It has been just over two months since buy-to-let landlords were hit with unreasonable tax changes designed to deter them from investing in property, and yet early signs are that despite the alterations which will see landlords’ profits take a significant hit, property investors remain resilient and optimistic about the future of buy-to-let.
With tenant demand continuing to outstrip housing supply, a number of landlords are planning to add to their UK property portfolios by purchasing homes across the country, but it would appear that many are looking to do so by acquiring more complex property types.
Houses in Multiple Occupation (HMO) are looking particularly attractive to landlords at the moment, with 28% of those looking to expand their property portfolio considering purchasing HMOs, up from just 10% six months ago, according to Mortgages for Business.
“With higher yields it is no surprise that there has been a sizeable shift towards the more complex property types,” said David Whittaker, managing director at Mortgages for Business.
The number of investors looking to expand their portfolio has dipped slightly to 41% from 46% in November 2015, largely due to the tax change announcement and the introduction of the 3% stamp duty surcharge.
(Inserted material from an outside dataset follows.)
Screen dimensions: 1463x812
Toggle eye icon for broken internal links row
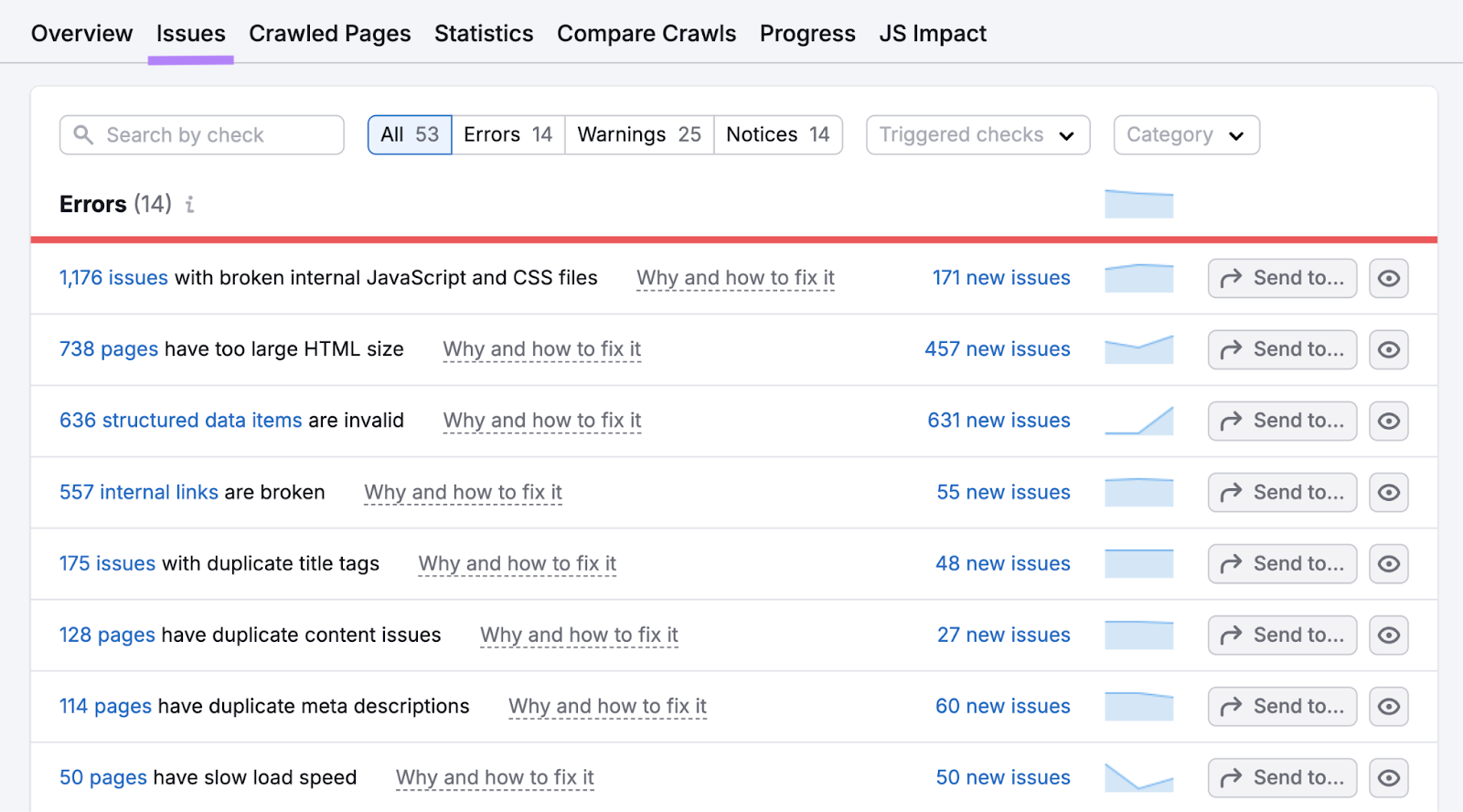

However, a smaller proportion of just 14% plan to shrink their portfolios, down from 18% in November 2015.
Whittaker continued: “It is positive to see that fewer landlords are looking to sell property and shrink their portfolios and that a large proportion [of investors] are still seeing the benefits of remortgaging.
“After the government’s tax crackdown on private landlords I can understand why investors are being more cautious about expansion. It will be interesting to see how long this cautious approach will last.”
Since the mortgage tax relief announcement, Mortgages for Business has seen a notable rise in limited company applications, which does not appear to show any sign of slowing down.
Some 30% of respondents said they owned a property in a limited company vehicle up from just 22% a year earlier.
“We expect this figure to continue to rise in light of the pending tax changes which will peg relief on finance costs, including mortgage interest, to the basic rate of 20% to individual tax payers, Whittaker added.